Re: Names for UTF-8 with and without BOM

From: Tex Texin (tex@i18nguy.com)
Date: Sat Nov 02 2002 - 21:04:27 EST

  • Next message: John Cowan: "Re: Names for UTF-8 with and without BOM"

    John Cowan wrote:
    >
    > Tex Texin scripsit:
    >
    > > So when the parser gets JOECODE, I can understand ignoring the signature
    > > and autodetection, but exactly how does it find the first "<"?
    >
    > Well, if it begins with an 00 byte, it can't be UTF-8 or UTF-16 (it might
    > be UTF-32 big-endian, but we'll suppose the parser can't handle that).
    > JOECODE is what's left. At worst it is in some other encoding and/or
    > not well-formed, in which case you expect an error and you get one.
    > Of course the processor knows that "<" is encoded as 0xFF in JOECODE....
    >
    > The point is that signatures don't decode to a character: processors in
    > general, not just XML processors, are expected to skip them.
    >
    > > It must have to try all of the encodings known to it... ugh.
    >
    > In such a bad case, that's all you can do.

    John,

    The bad case is what I was whinging about, since more processors deal
    with more than 3 encodings.
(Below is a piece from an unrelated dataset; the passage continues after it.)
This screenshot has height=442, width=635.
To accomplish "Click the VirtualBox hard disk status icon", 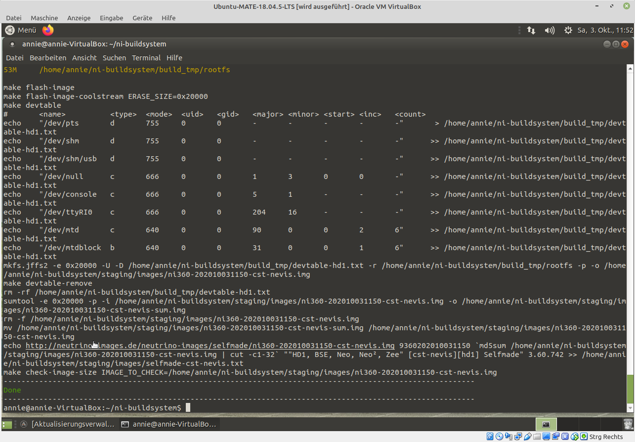I will 490,437.
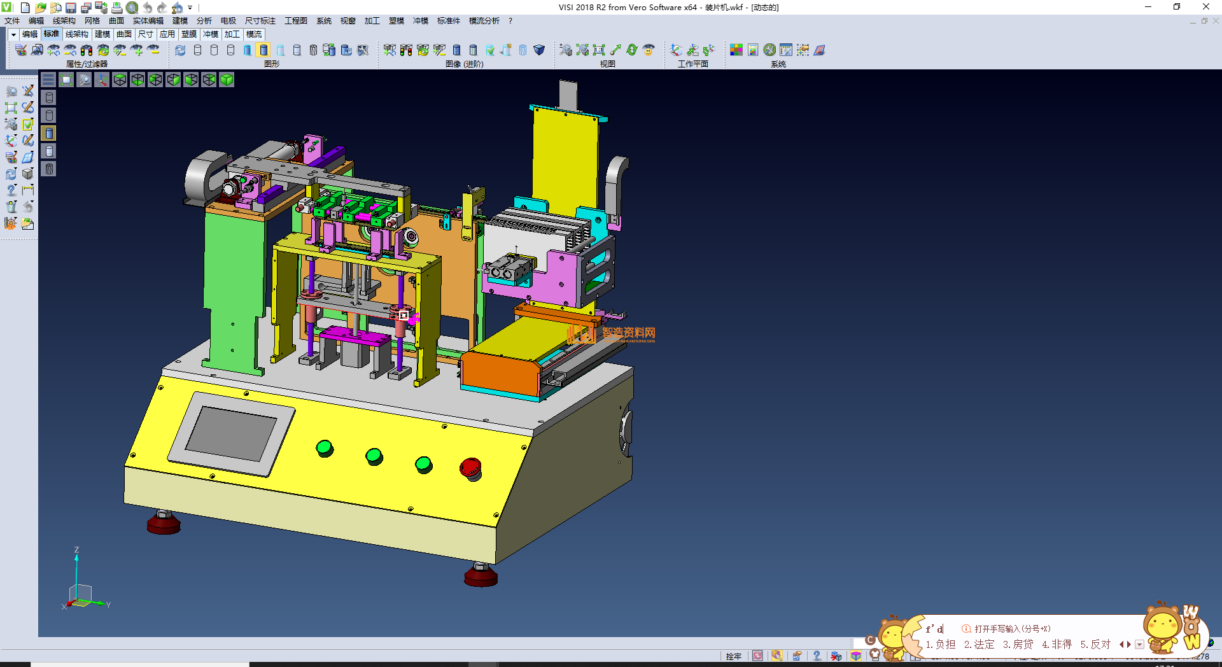This screenshot has height=667, width=1222.
Task: Open the color palette grid icon
Action: click(x=736, y=50)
Ultimately, because the initial characters
    are fixed, autodetection is not as bad as it is for plaintext, I realize
    that.

    Interestingly, although I didn't study it in detail, looking at rfc 2376
    for prioritization over charset conflicts, it seems to recommend
    stripping the BOM when converting from utf-16 to other charsets (and
    without considering that ucs-4 would like to keep it). (section 5).

    Also, in considering charset conflicts, 2376 fails to consider conflicts
    between signature and the encoding declaration. (I have a utf-16BE BOM
    and the encoding declaration is for utf-8...).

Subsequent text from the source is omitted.